Your goal:
Please transcribe the listing below with every word intact.

Exercise materials:
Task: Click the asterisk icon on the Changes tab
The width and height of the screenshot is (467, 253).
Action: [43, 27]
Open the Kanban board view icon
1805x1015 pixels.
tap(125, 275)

Exercise response:
Task: Click the asterisk icon on the Changes tab
The width and height of the screenshot is (467, 253).
Action: [43, 27]
Open the Kanban board view icon
1805x1015 pixels.
tap(125, 275)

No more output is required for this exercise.